[Instructions to follow]
In the listing below, locate the line with "Screen dimensions: 642x588" and the line with "the Sign Up", then output both and everything between them exactly, minus any pictures.

[Excerpted records]

════

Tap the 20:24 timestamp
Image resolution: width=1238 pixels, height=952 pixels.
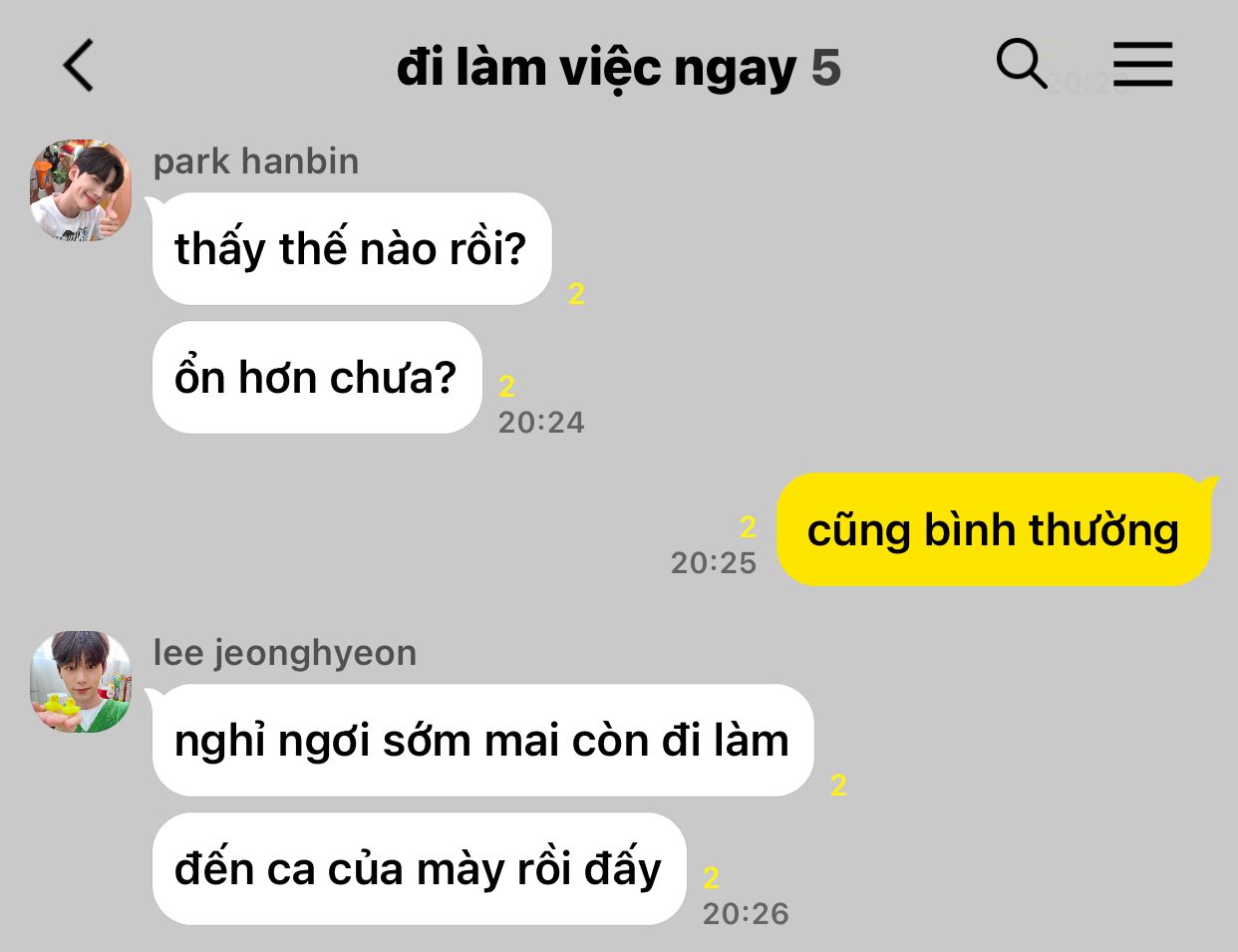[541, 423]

════

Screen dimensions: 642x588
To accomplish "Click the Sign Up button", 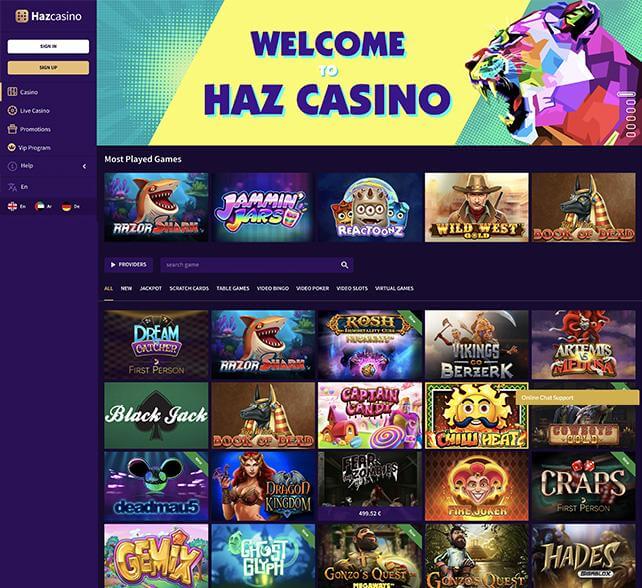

════

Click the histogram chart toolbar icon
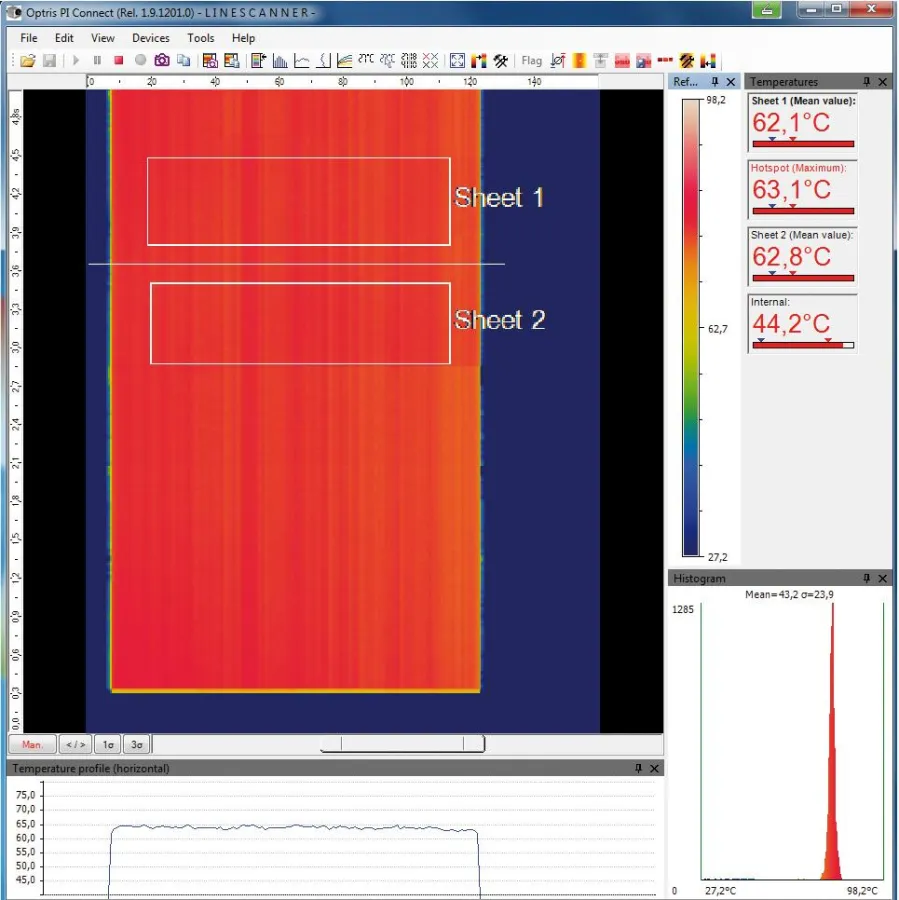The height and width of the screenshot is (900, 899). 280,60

════

[Solution to the exercise]
Screen dimensions: 642x588
To accomplish "Click the Sign Up button", 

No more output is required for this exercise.